** Assignment **
Retype exactly the lines below, starting with the line that contains "Task: Click the grey" and ending with the last line; leave out any pictures.

▼▼▼

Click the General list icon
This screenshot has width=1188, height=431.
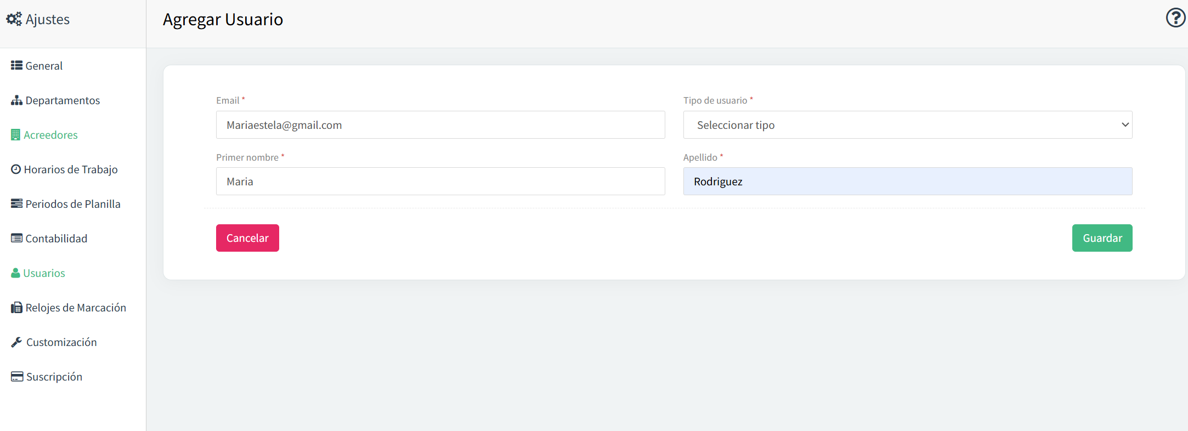coord(16,65)
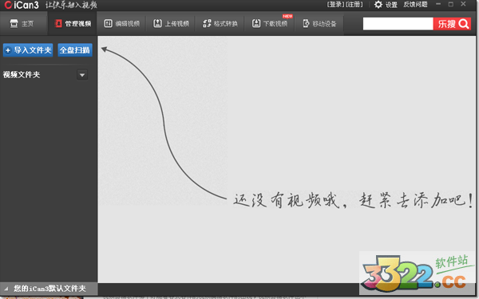Select the 视频文件夹 label
Image resolution: width=479 pixels, height=299 pixels.
[22, 75]
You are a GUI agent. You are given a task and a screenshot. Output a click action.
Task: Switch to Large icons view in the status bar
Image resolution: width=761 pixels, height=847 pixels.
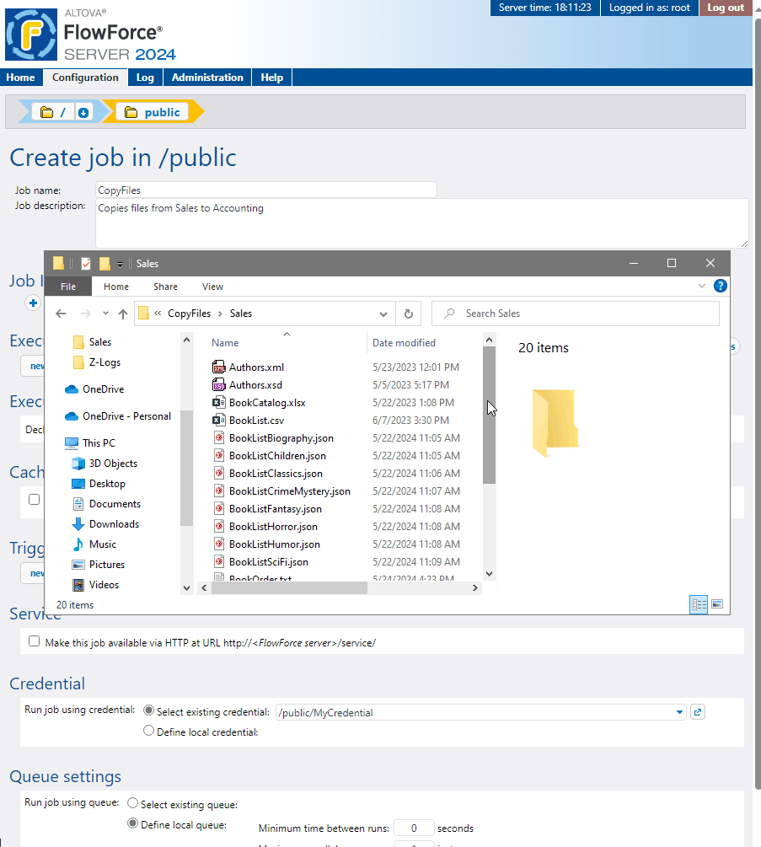(717, 604)
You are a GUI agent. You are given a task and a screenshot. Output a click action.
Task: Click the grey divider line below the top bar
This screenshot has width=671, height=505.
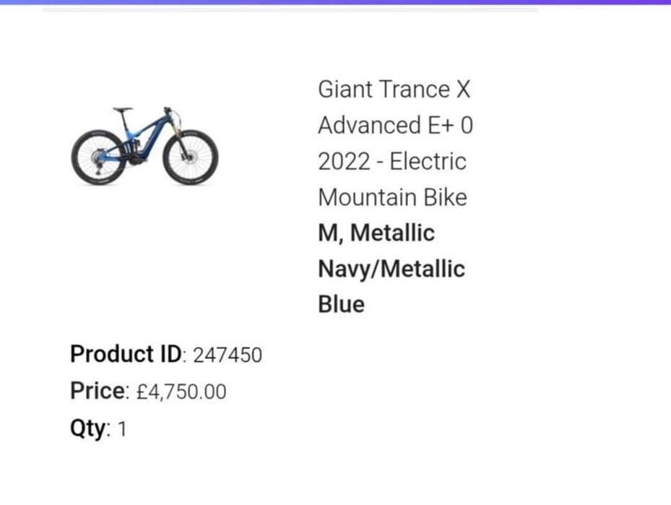(289, 10)
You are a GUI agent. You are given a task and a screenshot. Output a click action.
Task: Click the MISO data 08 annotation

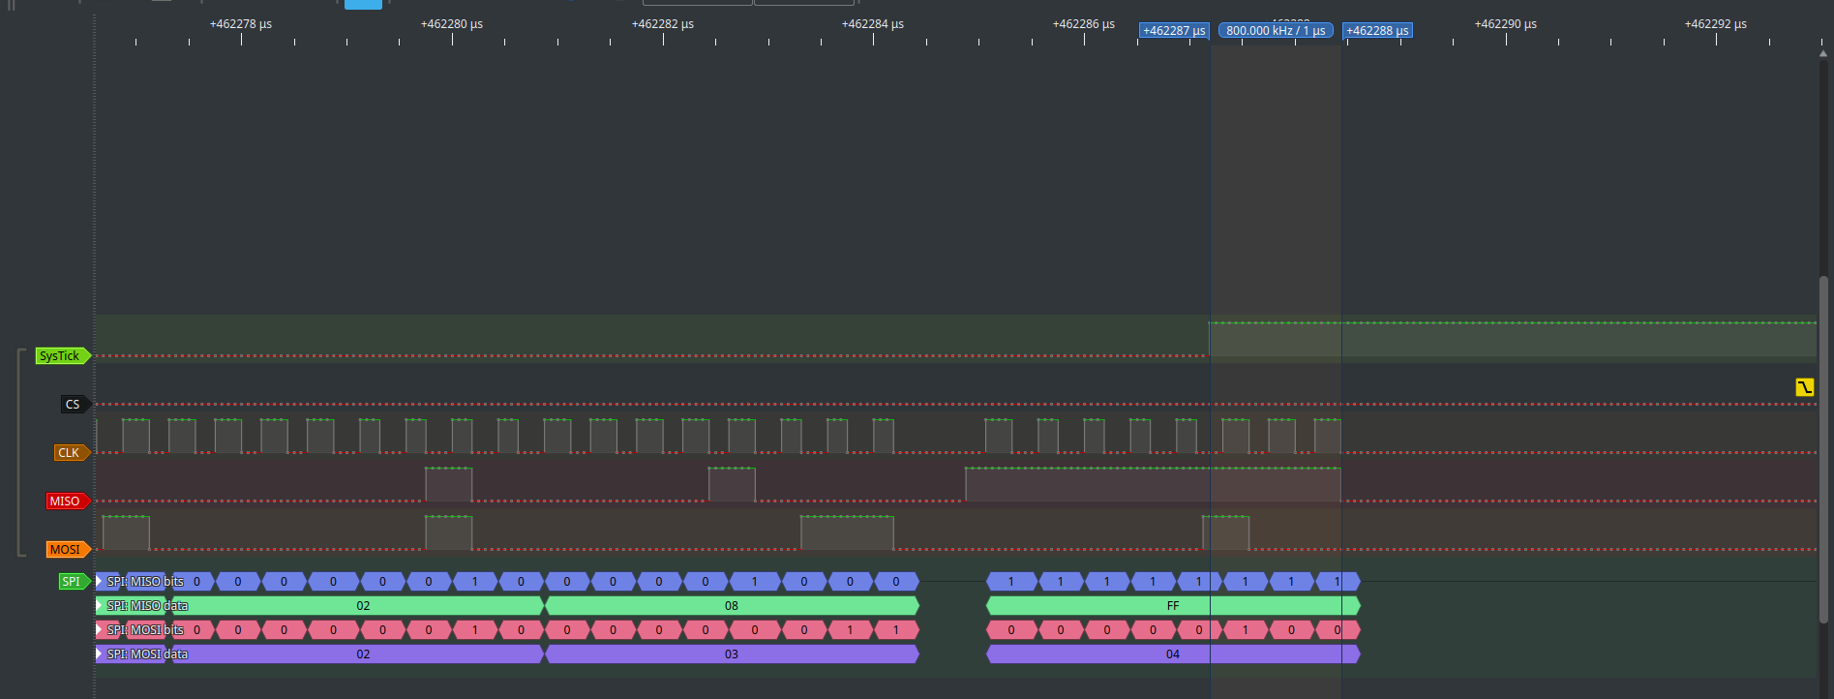[x=732, y=606]
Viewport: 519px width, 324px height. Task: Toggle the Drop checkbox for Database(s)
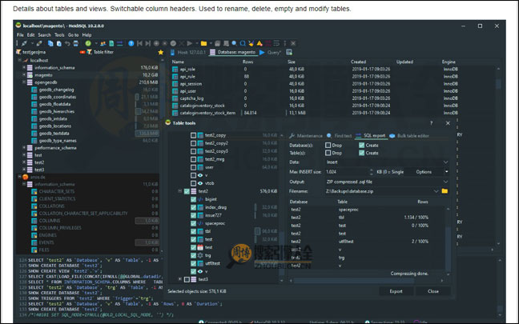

▲▲▲

** Exercise result **
Task: Click the grey divider line below the top bar
This screenshot has width=671, height=505.
(289, 10)
You are a GUI agent. You are given a task and a screenshot. Output a click action.
Task: Click the MISO data 08 annotation

[x=732, y=606]
Viewport: 519px width, 324px height. Task: Toggle the Drop checkbox for Database(s)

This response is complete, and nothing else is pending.